■ **Exercise directions**
Output, exactly as written, the lines below from the one that has "Viewport: 847px width, 478px" through the one that has "The image size"; nothing else, and no pictures.

Information supplied START

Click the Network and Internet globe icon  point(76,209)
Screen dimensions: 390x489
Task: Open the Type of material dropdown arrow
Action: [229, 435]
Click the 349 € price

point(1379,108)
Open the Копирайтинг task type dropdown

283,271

Information supplied END
Information supplied START

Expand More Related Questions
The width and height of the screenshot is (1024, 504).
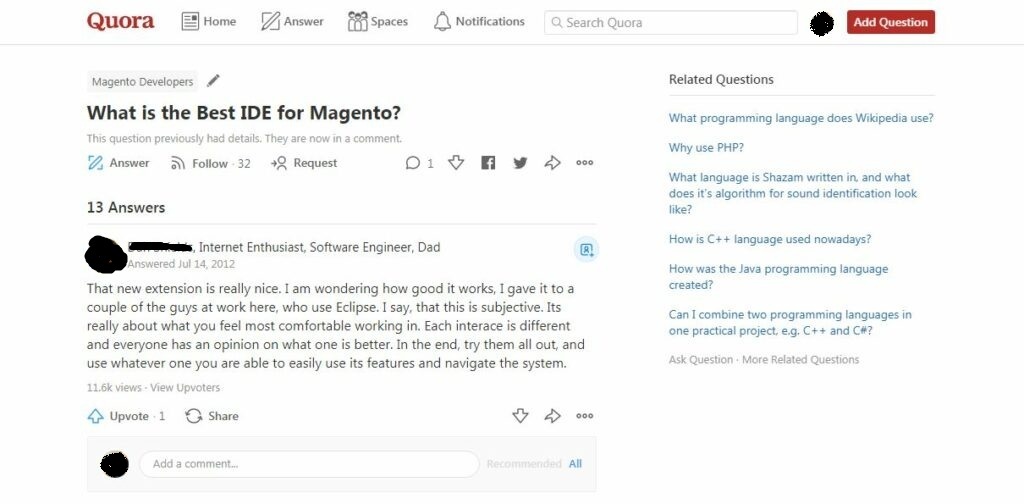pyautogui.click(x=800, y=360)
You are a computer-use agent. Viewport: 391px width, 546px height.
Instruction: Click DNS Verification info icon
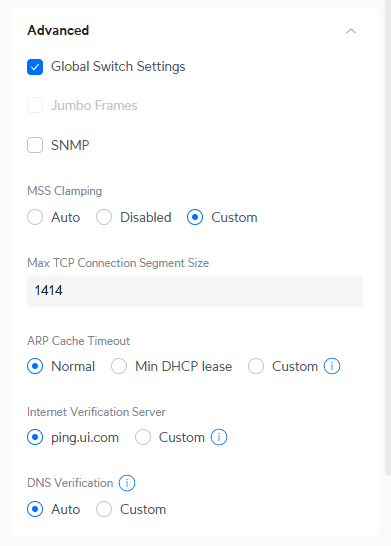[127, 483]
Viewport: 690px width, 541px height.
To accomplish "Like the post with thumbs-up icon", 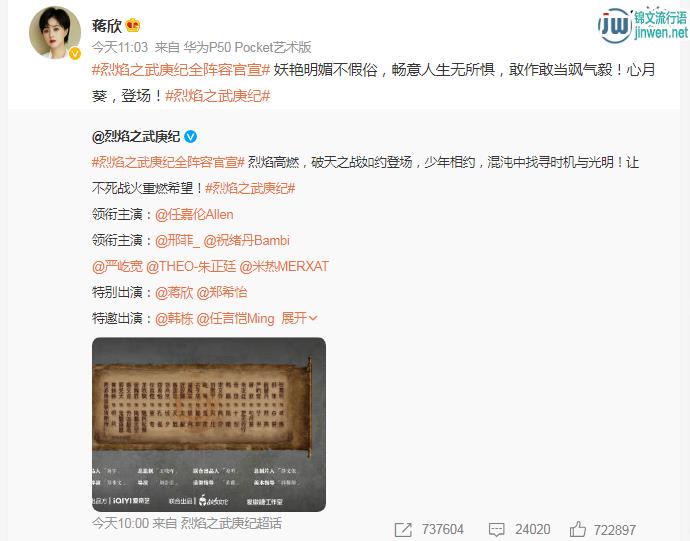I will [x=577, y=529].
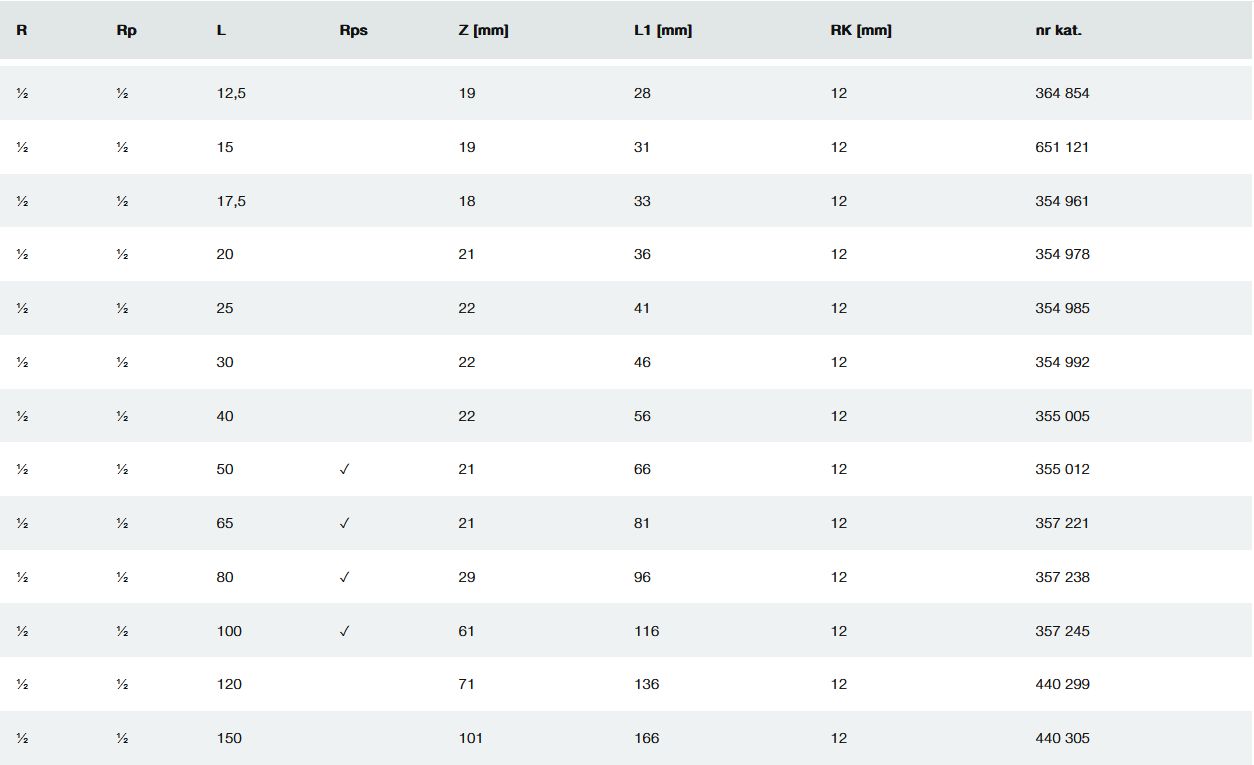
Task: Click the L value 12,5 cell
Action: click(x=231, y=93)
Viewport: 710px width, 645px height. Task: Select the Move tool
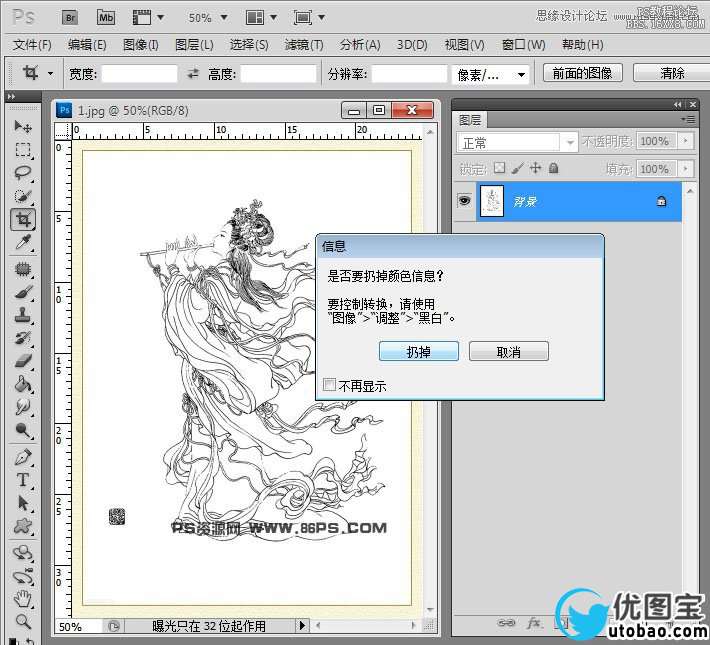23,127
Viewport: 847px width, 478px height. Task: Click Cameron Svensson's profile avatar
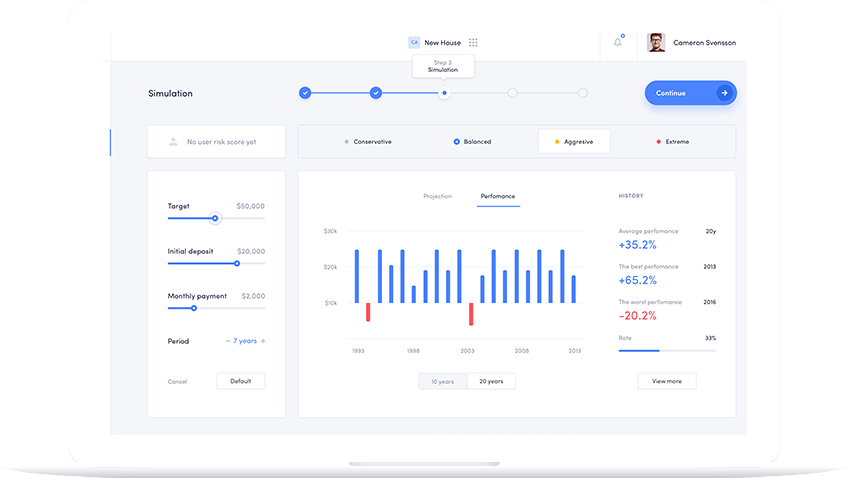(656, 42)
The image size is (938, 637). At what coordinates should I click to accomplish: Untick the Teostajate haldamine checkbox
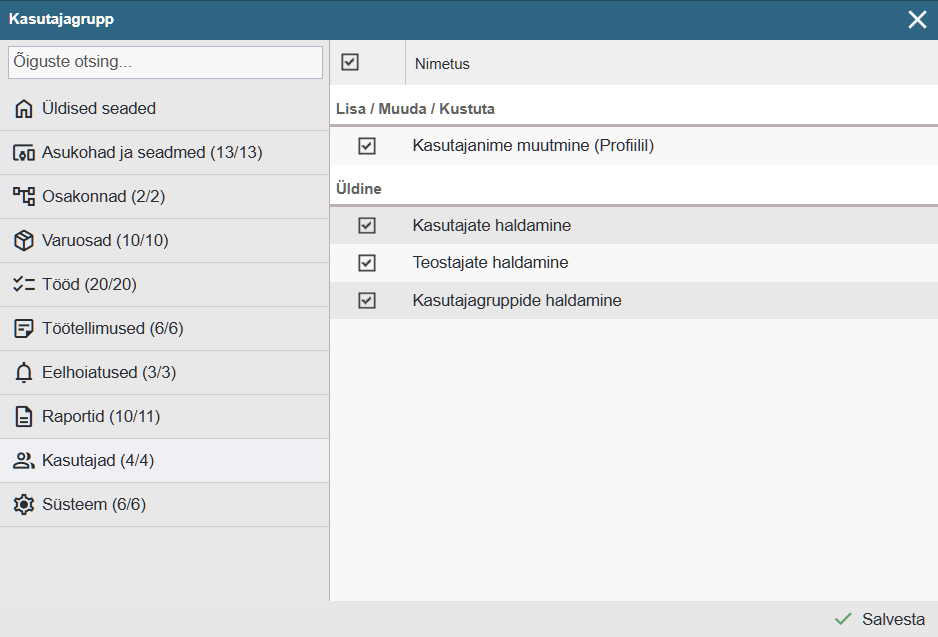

Information supplied END

■ **Response below**
Viewport: 847px width, 478px height. Task: Click Cameron Svensson's profile avatar
(656, 42)
The image size is (938, 637). At what coordinates should I click to accomplish: Untick the Teostajate haldamine checkbox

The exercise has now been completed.